Die Heck-Reaktion, die Negishi-Reaktion und die Suzuki-Reaktion machen es Kohlenstoff-Atomen möglich, sich auf Palladium-Atomen zu verbinden. Diese Methode wird als palladiumkatalysierte Kreuzkupplung bezeichnet. Sie wird beispielsweise dazu verwendet, medizinische Wirkstoffe herzustellen.

Alle drei Wissenschaftler haben bereits eine lange Forscherkarriere hinter sich und haben einen Grossteil ihrer Forschung in den USA durchgeführt.

Der Amerikaner Richard F. Heck ist 1931 geboren und Professor Emeritus and der University of Delaware in den USA. Ei-ichi Negishi ist Japaner und 1935 geboren.
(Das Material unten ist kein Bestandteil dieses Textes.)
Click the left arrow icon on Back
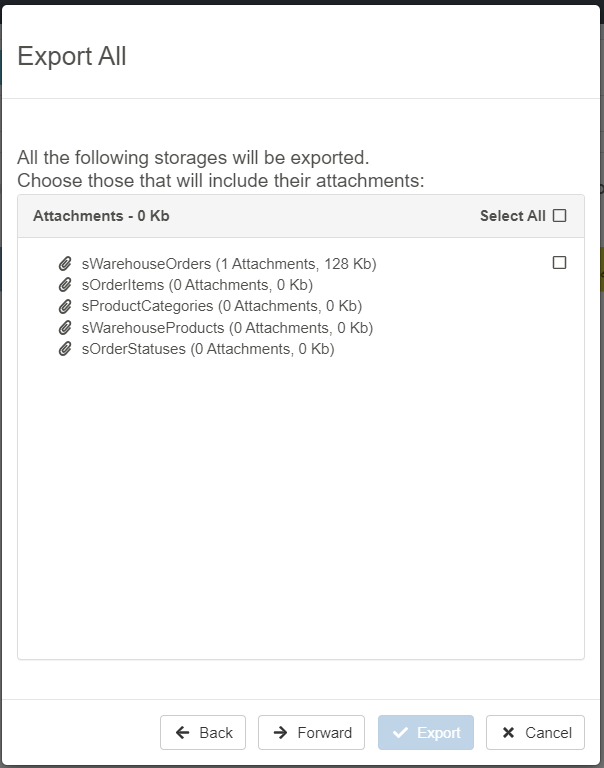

Er ist Professor für Chemie an der Purdue University in den USA. Sein Landsmann Aikira Suzuki wurde 1930 geboren und ist Professor Emeritus an der Hokkaido Universität in Sapporo, Japan.

Heck zeigte sich überrascht aber gefasst, als er die Nachricht von dem Nobelpreis erhielt: „Ich hatte keine Ahnung. Früher habe ich mal daran gedacht. Aber ich habe nie wirklich geglaubt, dass das tatsächlich passieren würde. Ich fühle mich geehrt.“

Auch Negishi wollte den Gerüchten zunächst nicht glauben: „Nun, ich war mir nicht sicher. Aber es wurde darüber geredet. Das gab mir zu denken.“

 Der Preis ist mit umgerechnet rund 1 Million Euro dotiert und wird am Todestag Alfred Nobels, dem 10. Dezember, von König Carl XVI. Gustaf in Stockholm überreicht.